* Dataset records:
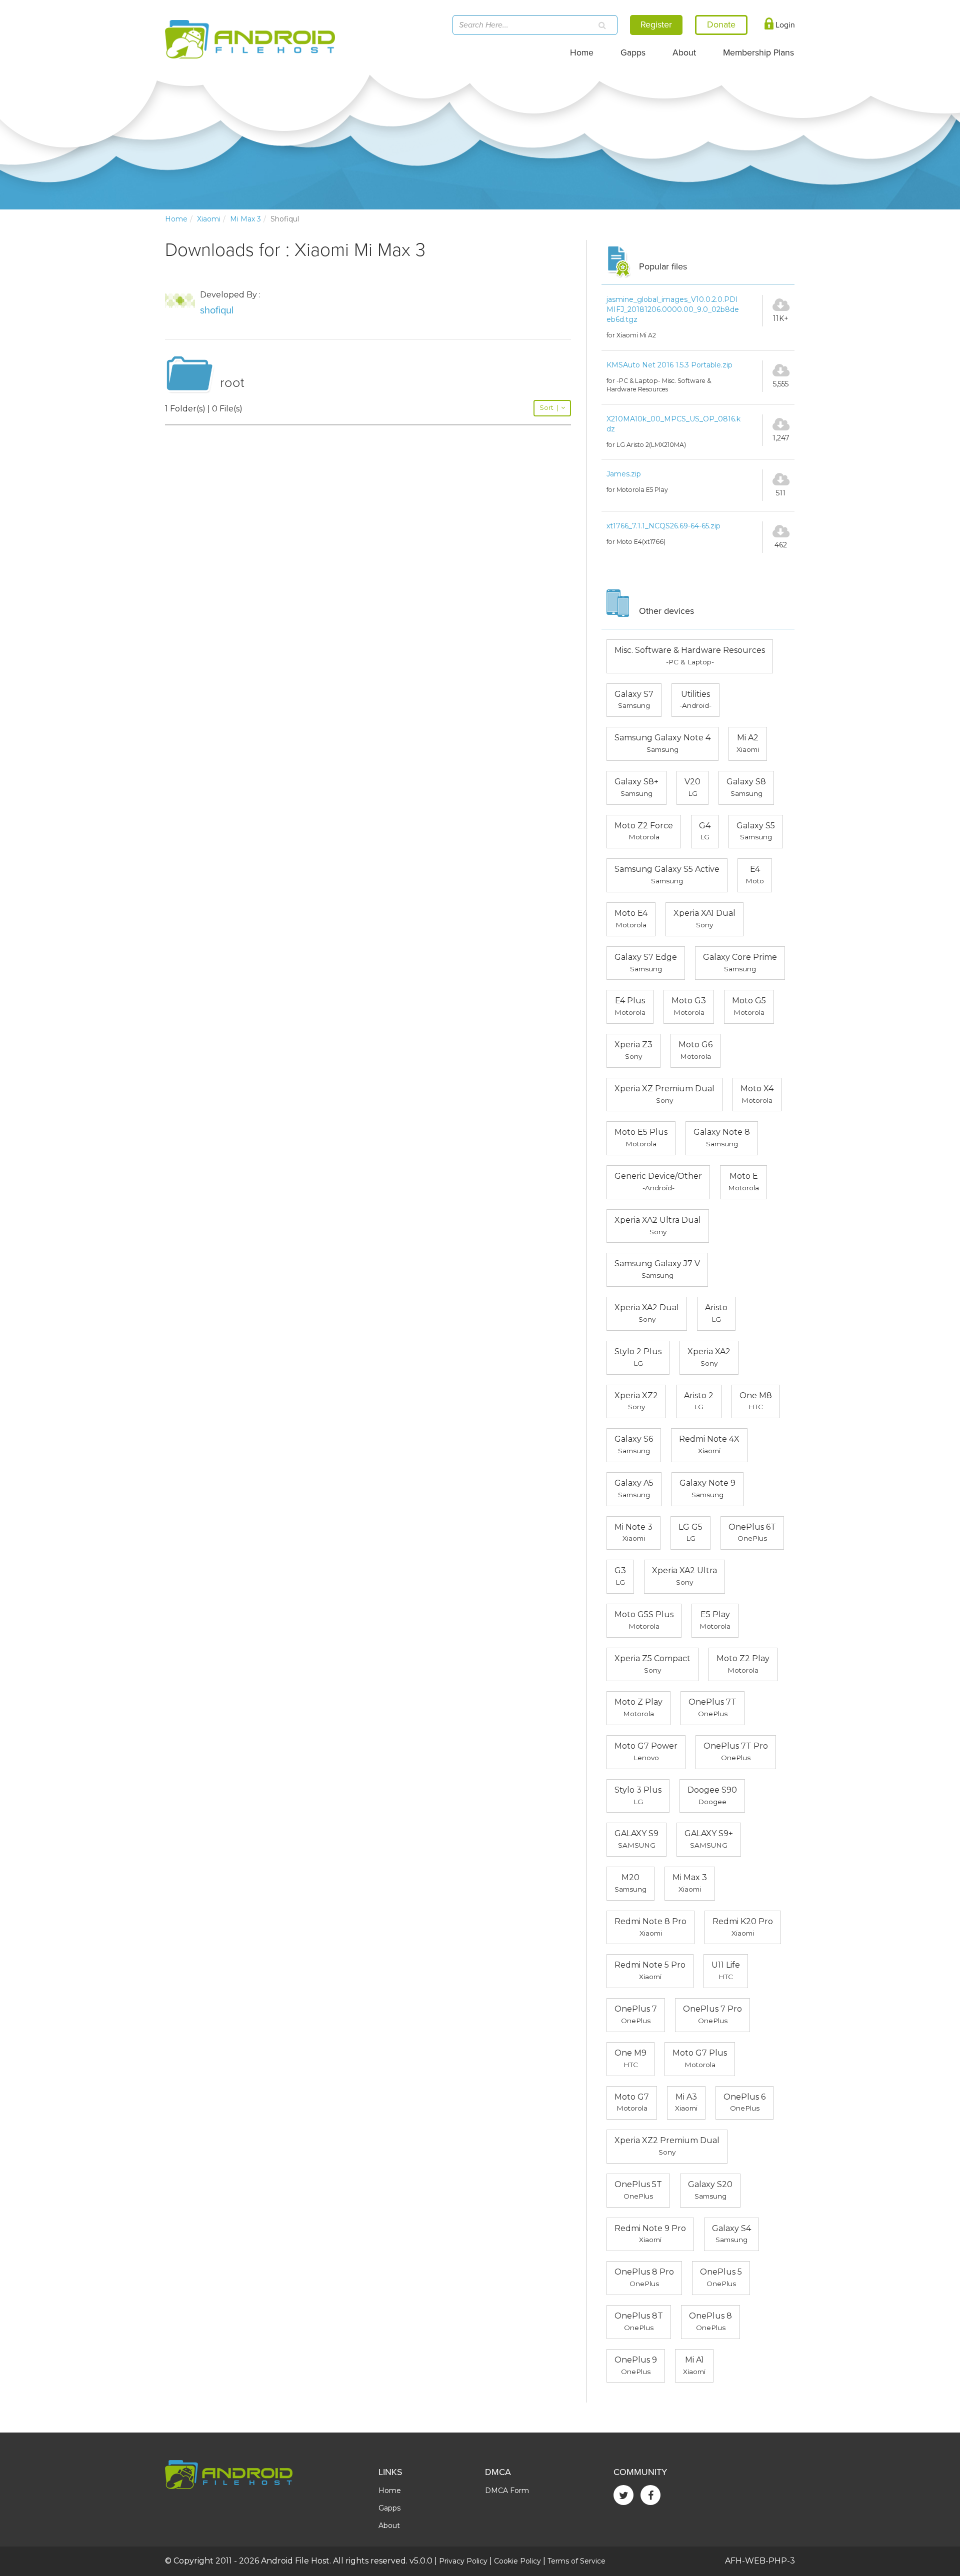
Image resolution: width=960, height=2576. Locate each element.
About (684, 52)
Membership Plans (758, 52)
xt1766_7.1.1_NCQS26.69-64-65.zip (663, 525)
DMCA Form (507, 2490)
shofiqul (217, 310)
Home (582, 52)
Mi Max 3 (245, 218)
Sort (549, 407)
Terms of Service (577, 2561)
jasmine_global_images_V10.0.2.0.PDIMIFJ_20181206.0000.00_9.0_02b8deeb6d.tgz (672, 309)
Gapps (633, 52)
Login (784, 25)
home (176, 218)
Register (656, 24)
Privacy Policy (463, 2561)
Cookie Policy (517, 2561)
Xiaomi (208, 218)
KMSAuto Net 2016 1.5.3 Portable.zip (669, 364)
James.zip (623, 473)
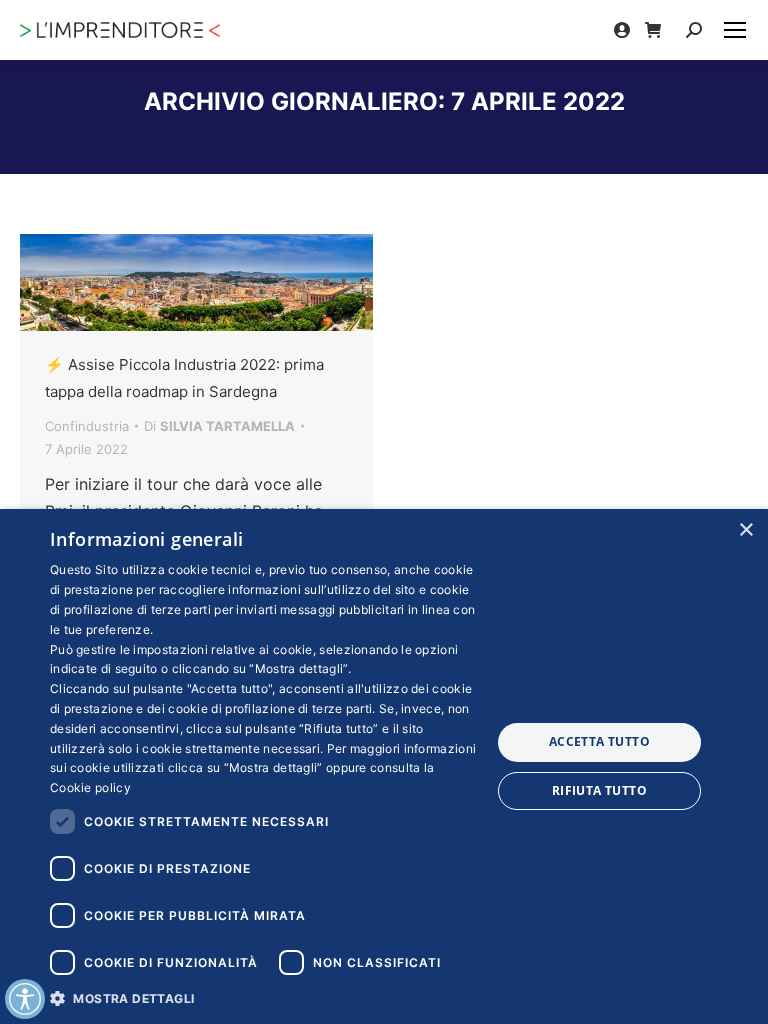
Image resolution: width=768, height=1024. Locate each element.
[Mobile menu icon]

* Activity: Search the data above for the word "each" and report how many lines contain it, with nothing further.

* Reply to the task: 2